Goal of the exercise :: Every line from the one containing "You are a computer-use" through the end of the listing below must be given again exactly, and nothing else; exclude pictures.

Exercise data ::
BEGIN
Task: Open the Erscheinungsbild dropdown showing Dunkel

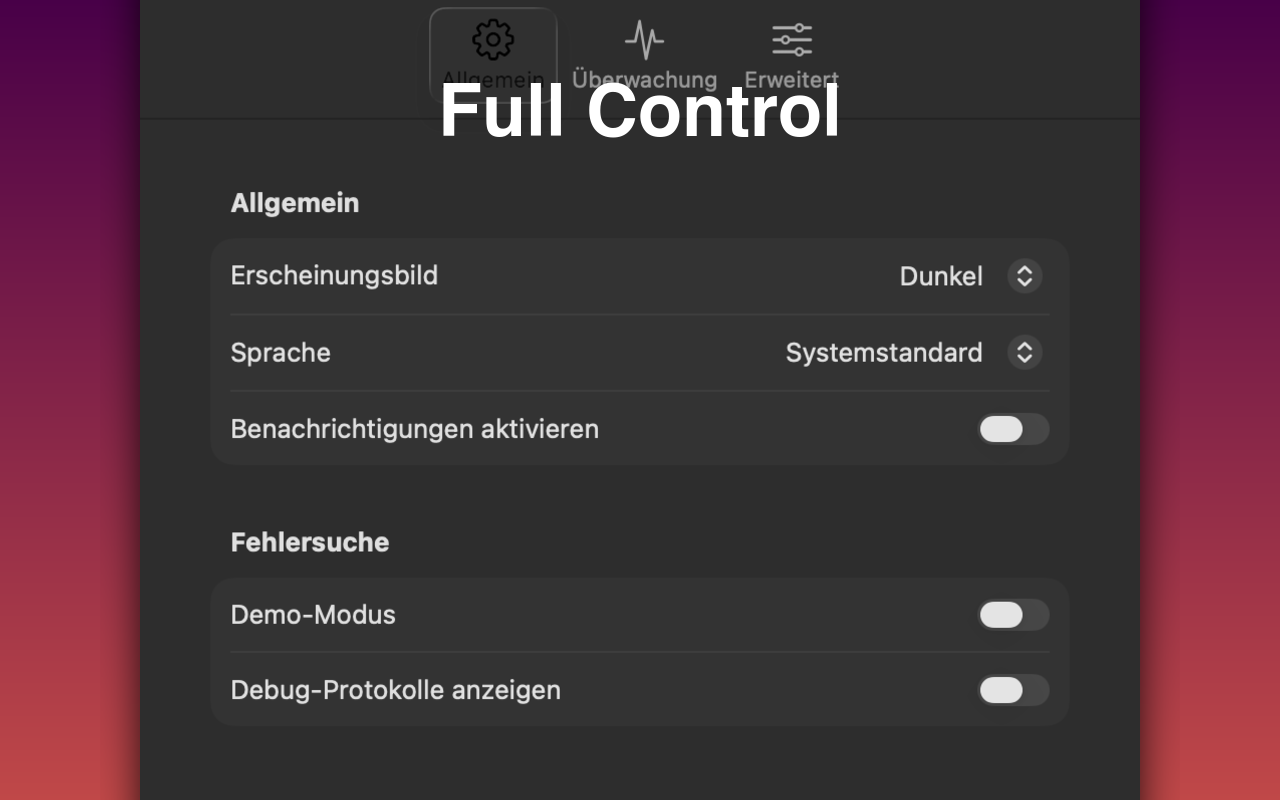Action: pos(941,276)
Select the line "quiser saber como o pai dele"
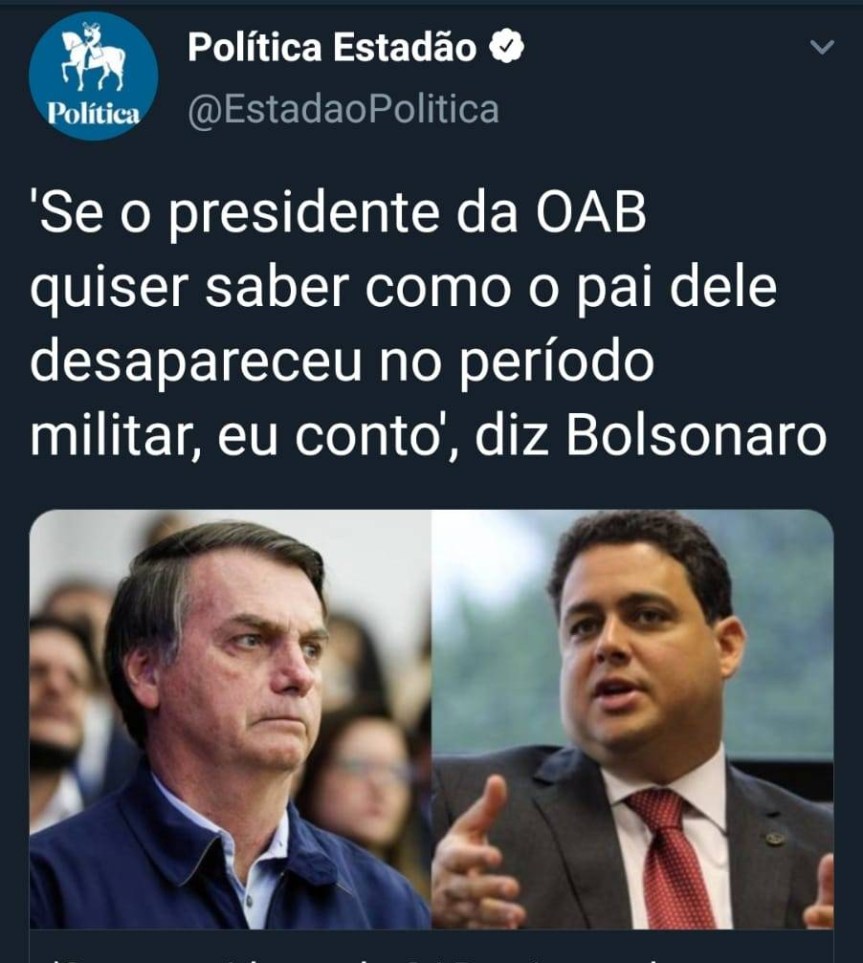 pyautogui.click(x=403, y=287)
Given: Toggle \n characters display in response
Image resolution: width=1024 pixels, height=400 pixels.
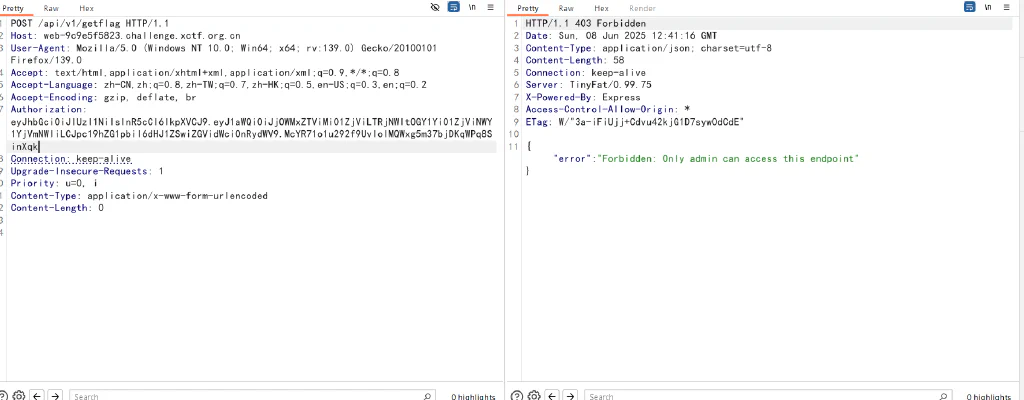Looking at the screenshot, I should pos(989,7).
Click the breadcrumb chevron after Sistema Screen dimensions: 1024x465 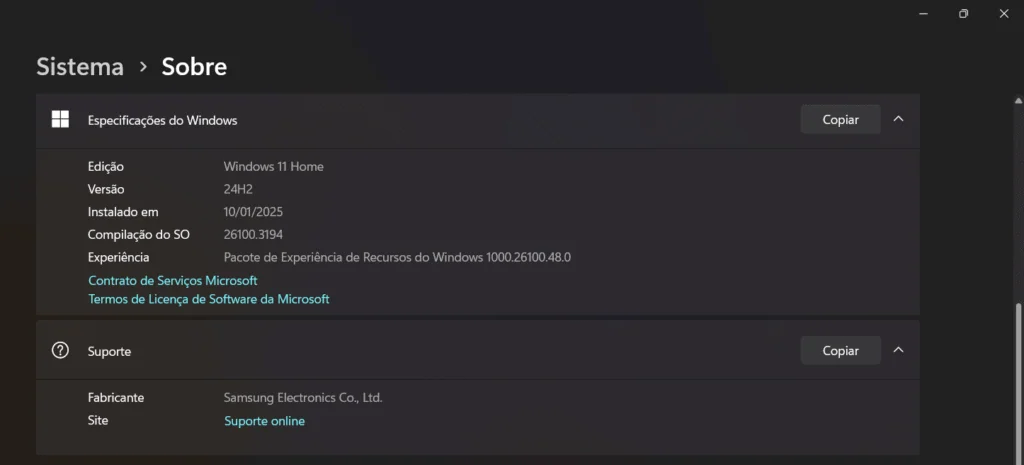pyautogui.click(x=143, y=67)
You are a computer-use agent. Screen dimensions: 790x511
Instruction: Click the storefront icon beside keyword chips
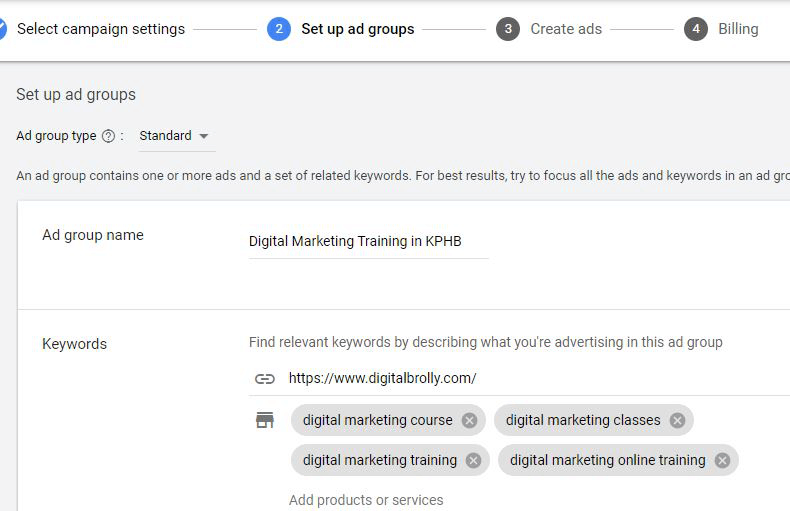point(264,420)
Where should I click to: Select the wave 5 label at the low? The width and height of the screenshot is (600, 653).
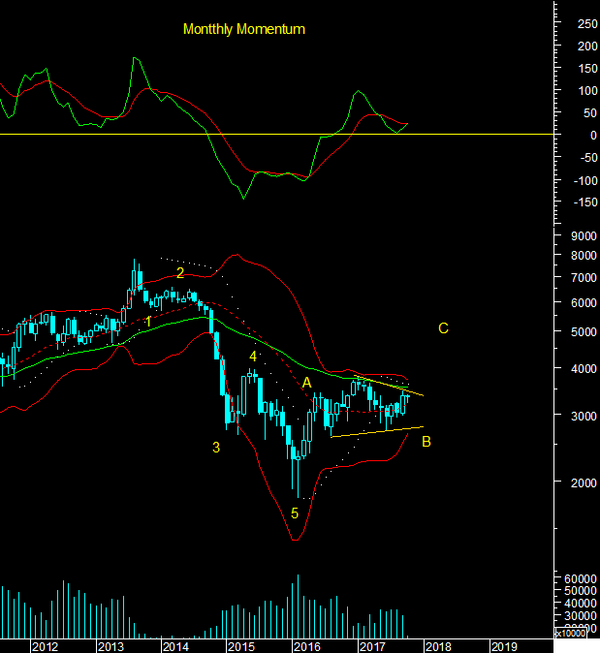click(294, 513)
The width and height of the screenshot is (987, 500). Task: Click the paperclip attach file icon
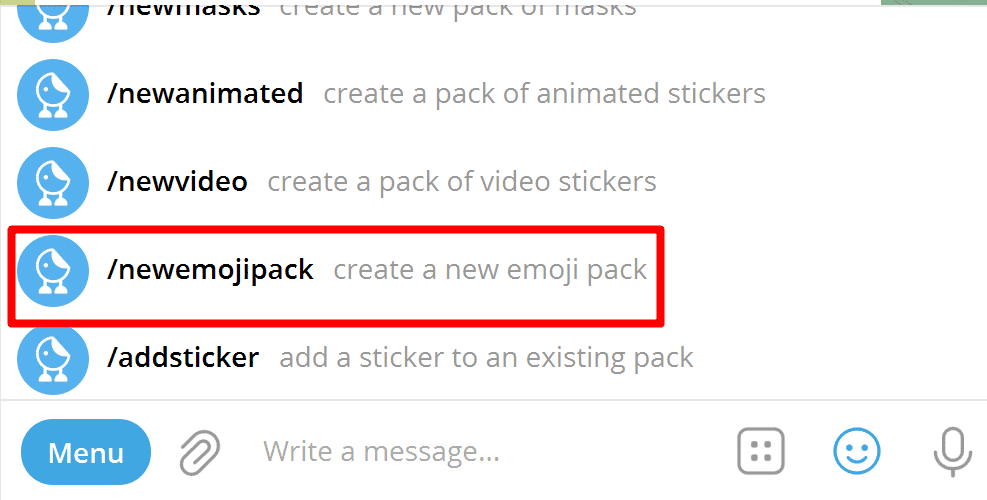click(200, 452)
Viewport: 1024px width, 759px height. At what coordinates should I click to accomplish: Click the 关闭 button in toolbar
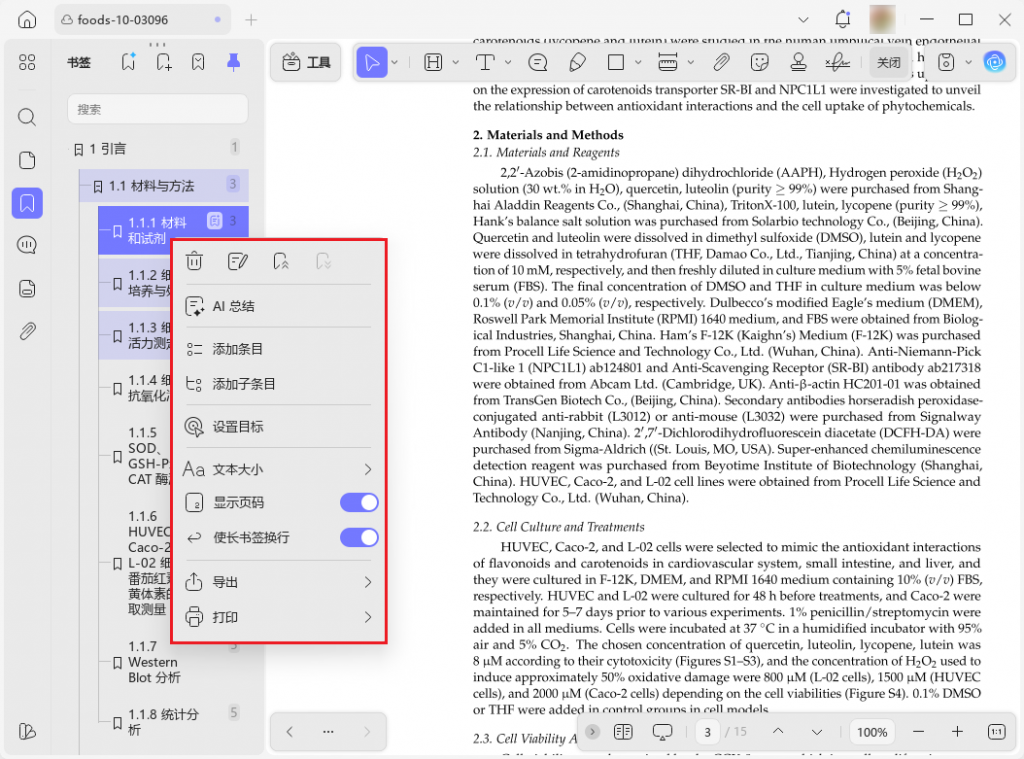[x=888, y=62]
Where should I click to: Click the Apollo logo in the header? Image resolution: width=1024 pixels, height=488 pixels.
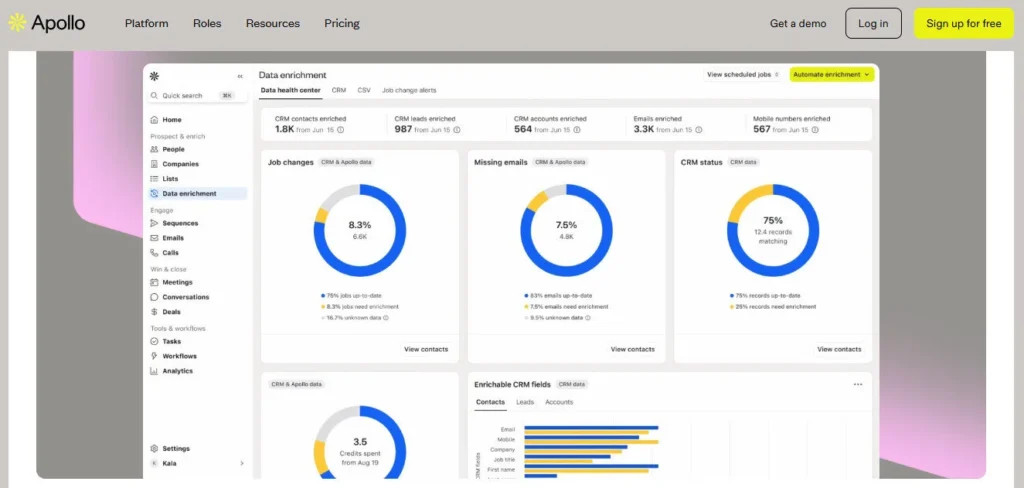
END
Response to this exercise ::
You are a computer-use agent. Screen dimensions: 790x511
Instruction: Click the storefront icon beside keyword chips
point(264,420)
Where should I click to: Select the wave 5 label at the low? The width and height of the screenshot is (600, 653).
click(294, 513)
The width and height of the screenshot is (987, 500). Task: Click the paperclip attach file icon
click(200, 452)
Viewport: 1024px width, 759px height. At what coordinates should I click to accomplish: Click the 关闭 button in toolbar
[x=888, y=62]
Where should I click to: Click the Apollo logo in the header? Image resolution: width=1024 pixels, height=488 pixels.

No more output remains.